The one sentence summary:

3-D printing is the process of making a physical object by building up thin layers of material under computer control.

It sounds a lot more complicated than it is

When you first read through the stuff below, it sounds really complicated. But in reality, once you've done it a few times, it becomes pretty easy. Actually printing an object breaks down into four basic steps:
  1. Getting and preparing the model
  2. Preparing the printer
  3. Actually printing (mostly "hurry up and wait")
  4. Clean up the printer
(Just remember that virtually anything you do, if you start breaking it down into the steps that a "complete newbie" will understand will make the whole sound horribly complex, even if it's just driving over to get a cup of coffee, especially when you have to throw in the background info like "if the traffic light is red, stop and wait for it to turn green".)

Classes of making things


You can break down all processes of actually making things into two general classes (though some ways fall into both classes): additive and subtractive.

Dataset records ::
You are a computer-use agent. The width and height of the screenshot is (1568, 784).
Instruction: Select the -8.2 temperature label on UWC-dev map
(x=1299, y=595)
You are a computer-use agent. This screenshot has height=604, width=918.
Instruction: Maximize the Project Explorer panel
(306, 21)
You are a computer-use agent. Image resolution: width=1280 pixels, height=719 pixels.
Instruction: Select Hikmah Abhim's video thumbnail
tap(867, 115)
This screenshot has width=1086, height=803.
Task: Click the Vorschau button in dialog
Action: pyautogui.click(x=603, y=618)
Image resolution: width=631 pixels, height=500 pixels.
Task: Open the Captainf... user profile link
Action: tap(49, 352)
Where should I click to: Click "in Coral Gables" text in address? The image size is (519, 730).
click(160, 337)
---
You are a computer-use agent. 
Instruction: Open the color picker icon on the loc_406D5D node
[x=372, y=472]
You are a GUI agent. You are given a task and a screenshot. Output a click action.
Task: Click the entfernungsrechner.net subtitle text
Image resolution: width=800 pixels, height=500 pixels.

What to work on ::
1. Name the four basic steps of printing an object that the 3-D printing excerpt gives.
2. Retype the 3-D printing excerpt, starting with "Classes of making" and going on through "additive and subtractive.".
The listing is separate from the 3-D printing excerpt.

Answers provided ::
1.
1. Getting and preparing the model
2. Preparing the printer
3. Actually printing (mostly "hurry up and wait")
4. Clean up the printer

2.
Classes of making things


You can break down all processes of actually making things into two general classes (though some ways fall into both classes): additive and subtractive.